Radical Presence will feature video and photo documentation of
performances, performance installations, ephemera and objects created
through actions. In addition, the exhibition will feature live performances
scheduled throughout the run of the exhibition including performances by
Hassinger, Linzy, Pope.L, Leonardo, Nengudi, Norris, and Owens, among many
others.
The history of performance art as a manifestation of
radical shifts in social thought and artistic practice is well documented
in publications like Performance: Live Art Since 1960 (1998) by
Roselee Goldberg, and her seminal book from 1979, Performance: Live Art
1909 to the Present. Performance art practices in Latin America were
also eloquently documented in the 2008 exhibition Arte ≠ Vida:
Actions by Artists of the Americas, 1960-2000 at El Museo del Barrio,
New York. Ironically, given the rich history of performance and its
prevalence in black artistic practices since the 1960s, this tradition has
largely gone unexamined save for a handful of publications including the
exhibition catalogue Art as a Verb (1988) by Leslie King Hammond and
Lowery Stokes Sims.
To date, little scholarship exists that
chronicles the rise and persistence of black performance traditions
emerging from the framework of the visual arts. While the works created by
these artists have previously been contextualized in terms of associations
and movements ranging from Fluxus to Conceptual Art to the blanketed arena
of contemporary art practice, in Radical Presence they will be
presented along a trajectory providing general audiences and scholars
alike, a critical understanding of the significance and persistence of
black performance as a stand-alone practice. Radical Presence is
curated by Valerie Cassel Oliver, Senior Curator at CAMH.
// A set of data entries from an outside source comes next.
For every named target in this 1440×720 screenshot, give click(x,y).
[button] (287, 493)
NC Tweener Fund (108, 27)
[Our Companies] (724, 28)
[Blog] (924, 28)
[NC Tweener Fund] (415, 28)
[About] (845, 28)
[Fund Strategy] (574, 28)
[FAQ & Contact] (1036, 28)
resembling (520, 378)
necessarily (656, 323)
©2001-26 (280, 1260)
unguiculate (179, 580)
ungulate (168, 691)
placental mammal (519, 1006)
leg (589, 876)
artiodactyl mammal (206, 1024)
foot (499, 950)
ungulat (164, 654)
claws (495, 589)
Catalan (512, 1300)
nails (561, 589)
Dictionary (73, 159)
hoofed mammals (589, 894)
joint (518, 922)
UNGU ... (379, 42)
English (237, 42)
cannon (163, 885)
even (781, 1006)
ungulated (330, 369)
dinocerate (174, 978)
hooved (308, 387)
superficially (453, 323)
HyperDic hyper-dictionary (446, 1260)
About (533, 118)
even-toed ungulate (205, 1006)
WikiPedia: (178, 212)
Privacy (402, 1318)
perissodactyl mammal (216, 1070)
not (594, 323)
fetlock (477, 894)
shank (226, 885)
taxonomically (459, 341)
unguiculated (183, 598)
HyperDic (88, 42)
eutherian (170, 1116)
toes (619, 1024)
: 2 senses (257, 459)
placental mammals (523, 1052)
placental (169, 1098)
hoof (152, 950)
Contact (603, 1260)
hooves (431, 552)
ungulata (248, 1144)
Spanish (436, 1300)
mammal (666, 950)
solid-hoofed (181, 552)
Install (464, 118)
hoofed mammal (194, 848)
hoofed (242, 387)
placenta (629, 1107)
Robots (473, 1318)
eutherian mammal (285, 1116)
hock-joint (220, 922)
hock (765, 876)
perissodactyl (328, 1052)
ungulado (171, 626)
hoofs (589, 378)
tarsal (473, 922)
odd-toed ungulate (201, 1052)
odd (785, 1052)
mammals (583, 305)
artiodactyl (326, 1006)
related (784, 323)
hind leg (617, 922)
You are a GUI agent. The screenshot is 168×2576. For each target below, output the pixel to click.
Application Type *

Publication The fully illustrated catalogue that accompanies
the exhibition Radical Presence: Black Performance in Contemporary Art
reflects the breadth and scope of the contributions of black artists to
the field of performance art practice over the last 50+ years. The
publication includes an essay by exhibition curator Valerie Cassel Oliver,
as well as contributions by Franklin Sirmans, Department Head and Curator
of Contemporary Art, Los Angeles County Museum of Art; Naomi Beckwith,
Curator, Museum of Contemporary Art, Chicago; Yona Backer, Founding
Partner, Third Streaming, New York; Tavia Nyong'o, Associate Professor of
Performance Studies, New York University; and photographer/performance
artist Clifford Owens. The catalogue also inlcudes a chronology of black
performance art since 1960, an exhibition checklist, color reproductions of
featured works, and artists' biographies and bibliographies.